Esto lo dijo muy seria. Después me miró a mí, guiñando su ojo libre, y lanzó una gran carcajada1. Yo estaba a disposición de mi amiga, y ya miraba con mirada atravesada al Rey. Muerto Escobedo, al quinto mes de la muerte de don Sebastián, y antes de un año más tarde, nos encierra Felipe. En esos meses, yo informé a la Princesa de lo que sabía, que era todo, para que ella lo trasladara a los Braganza. La primera noticia que tuve no fue por ella, sino por el grupito del Perro Moro, equivocado ahora. Ella me lo aclaró: era una hija suya la protagonista de la boda con Braganza, aunque yo sospechaba que la Princesa siempre tendría algún hijo de repuesto. Para esta boda, la hija era Ana María, la menor, que luego murió monja. De haber sido un hijo, sería el marqués de la Eliseda, el único soltero, porque a Pastrana, el mayor, lo estábamos casando con la hija Ersilia, de Octavio de Médicis, el príncipe más rico de Italia. Lo sé bien, porque yo gestionaba que Felipe, su padre natural, le diera a Octavio el título de Ilustrísimo, que ambicionaba no sé por qué, y no había conseguido a pesar de sus continuos préstamos a España.

Todo estaba pensado y bien pensado. El duque de Bracelos, el Braganza casadero, cayó también preso en Alcazalquivir. Felipe II trató, a cambio de su rescate, que sus padres se retiraran de la competencia.
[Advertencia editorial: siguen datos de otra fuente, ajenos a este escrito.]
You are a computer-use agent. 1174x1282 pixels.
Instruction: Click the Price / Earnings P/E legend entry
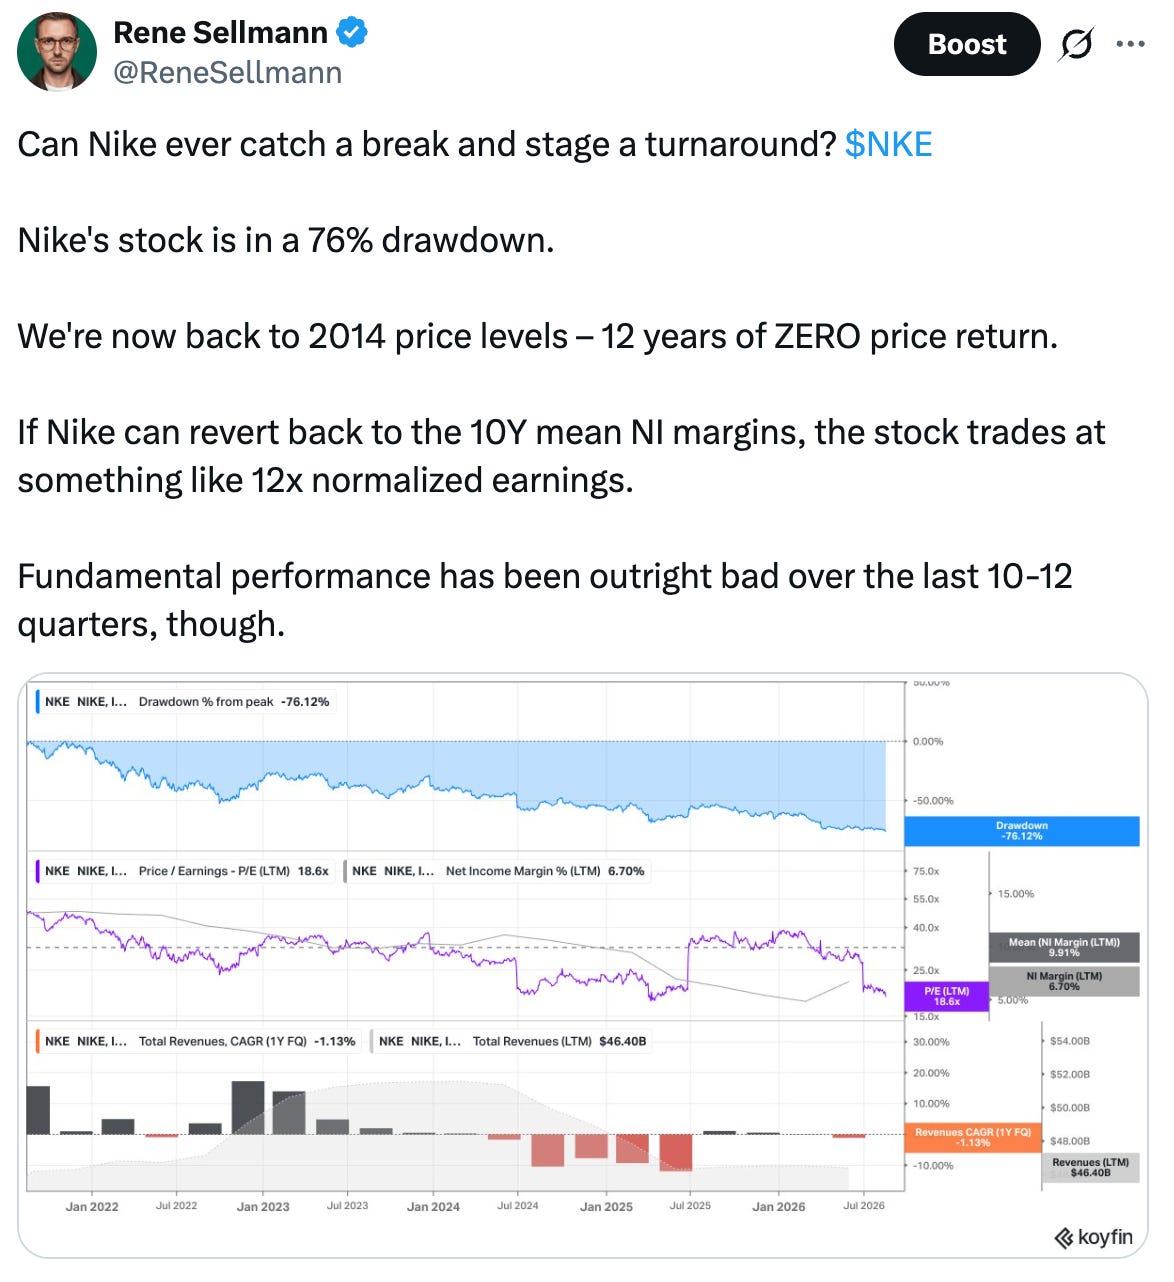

La duquesa madre se negó. Tenía quien le pagase ese dinero: para eso estábamos la Princesa y yo dispuestos. Y Medinasidonia, su yerno, lo acogió con el lujo que sabía, en su casa andaluza. Pero el Rey se resarció más tarde, descubierta la trama. Medinasidonia gozó siempre, de modo inexplicable, del favor regio, siendo como era el más atún de todos sus atunes, y el duque de Pastrana, lo mismo: el primero organizó la campaña militar portuguesa; y el segundo, fue uno de sus más activos y acreditados capitanes. Hasta en eso se vengó el Rey de Ana de Mendoza. En cuanto al sigilo con que se llevó la campaña contra ella, se explica por su misma gravedad y porque deshonraba a una familia intocable. Los hijos y las familias de la Princesa callan y aceptan: era lo necesario para encubrir una deslealtad sin pregonarla.

Pero todo se había sabido y yo tengo la prueba: don Cristóbal de Moura escribe al Rey pidiendo la indulgencia para doña Ana en nombre del Rey Cardenal portugués. ¿Qué contesta Felipe?

«Me ha hecho mucha merced el Rey de Portugal en querer saber lo que hay en todo esto. Y por todo lo dicho me la hará muy más grande en no tratar más del tema.»

En cuanto a lo mío, llovía sobre mojado. La Visita que se me incoa en Portugal es, porque bajo el nombre y concepto de Visita, se encubrió lo que nadie tenía que saber. La del Rey y yo, no cabía duda, era una guerra secreta. Hasta ese mismo instante.